- What the task asks
Among the lines of the records, please find those that contain the word "search" and copy them.
── Data supplied ──
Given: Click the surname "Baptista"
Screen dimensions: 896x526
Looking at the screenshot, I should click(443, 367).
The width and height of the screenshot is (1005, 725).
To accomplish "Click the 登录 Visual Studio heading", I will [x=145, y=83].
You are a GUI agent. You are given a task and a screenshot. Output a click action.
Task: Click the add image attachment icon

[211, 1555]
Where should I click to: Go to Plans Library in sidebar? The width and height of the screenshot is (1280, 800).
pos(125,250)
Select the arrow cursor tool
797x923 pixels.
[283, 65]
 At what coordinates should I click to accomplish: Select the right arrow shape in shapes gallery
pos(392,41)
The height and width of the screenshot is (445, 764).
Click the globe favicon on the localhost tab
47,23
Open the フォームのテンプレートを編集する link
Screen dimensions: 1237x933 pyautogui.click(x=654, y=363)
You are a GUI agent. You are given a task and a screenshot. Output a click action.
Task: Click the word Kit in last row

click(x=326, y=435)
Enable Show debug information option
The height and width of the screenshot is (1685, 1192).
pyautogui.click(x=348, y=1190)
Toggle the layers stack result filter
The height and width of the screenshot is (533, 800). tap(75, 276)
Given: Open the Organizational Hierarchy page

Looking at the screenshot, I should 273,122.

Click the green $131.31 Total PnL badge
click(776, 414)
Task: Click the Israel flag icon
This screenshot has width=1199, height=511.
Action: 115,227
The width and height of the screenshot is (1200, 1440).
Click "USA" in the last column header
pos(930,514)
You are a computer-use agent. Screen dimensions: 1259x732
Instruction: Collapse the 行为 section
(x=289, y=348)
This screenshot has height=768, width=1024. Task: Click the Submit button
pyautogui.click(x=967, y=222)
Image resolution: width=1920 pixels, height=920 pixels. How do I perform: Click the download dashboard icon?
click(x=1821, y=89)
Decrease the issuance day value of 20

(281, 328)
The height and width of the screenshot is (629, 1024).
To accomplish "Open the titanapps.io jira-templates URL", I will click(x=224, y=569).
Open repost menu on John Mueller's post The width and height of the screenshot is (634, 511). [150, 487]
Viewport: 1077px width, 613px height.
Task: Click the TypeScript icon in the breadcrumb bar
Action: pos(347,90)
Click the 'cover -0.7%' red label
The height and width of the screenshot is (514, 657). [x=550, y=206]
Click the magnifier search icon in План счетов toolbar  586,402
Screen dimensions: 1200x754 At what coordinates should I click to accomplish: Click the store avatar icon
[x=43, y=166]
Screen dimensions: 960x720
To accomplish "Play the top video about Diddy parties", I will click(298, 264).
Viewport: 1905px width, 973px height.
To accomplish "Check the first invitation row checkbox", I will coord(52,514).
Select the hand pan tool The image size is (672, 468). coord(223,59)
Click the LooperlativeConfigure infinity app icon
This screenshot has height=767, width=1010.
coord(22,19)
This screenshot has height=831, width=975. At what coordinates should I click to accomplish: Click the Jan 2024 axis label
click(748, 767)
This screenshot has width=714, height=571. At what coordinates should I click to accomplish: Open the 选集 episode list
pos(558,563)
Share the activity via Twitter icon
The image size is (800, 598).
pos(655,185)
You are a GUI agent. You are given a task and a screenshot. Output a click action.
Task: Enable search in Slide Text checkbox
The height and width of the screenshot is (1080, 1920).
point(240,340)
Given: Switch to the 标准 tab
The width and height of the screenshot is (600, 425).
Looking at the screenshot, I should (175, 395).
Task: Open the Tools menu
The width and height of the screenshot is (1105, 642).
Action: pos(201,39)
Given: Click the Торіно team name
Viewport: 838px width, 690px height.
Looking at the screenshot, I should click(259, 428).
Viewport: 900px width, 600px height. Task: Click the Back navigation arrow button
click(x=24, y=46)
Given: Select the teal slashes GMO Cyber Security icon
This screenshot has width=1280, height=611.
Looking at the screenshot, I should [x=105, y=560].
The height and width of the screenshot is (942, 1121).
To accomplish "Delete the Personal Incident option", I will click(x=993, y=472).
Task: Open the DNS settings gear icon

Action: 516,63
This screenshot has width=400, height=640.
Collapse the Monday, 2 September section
───
- Answer for this exercise
Click the magnifier search icon in План счетов toolbar  586,402
Task: Enable search in Slide Text checkbox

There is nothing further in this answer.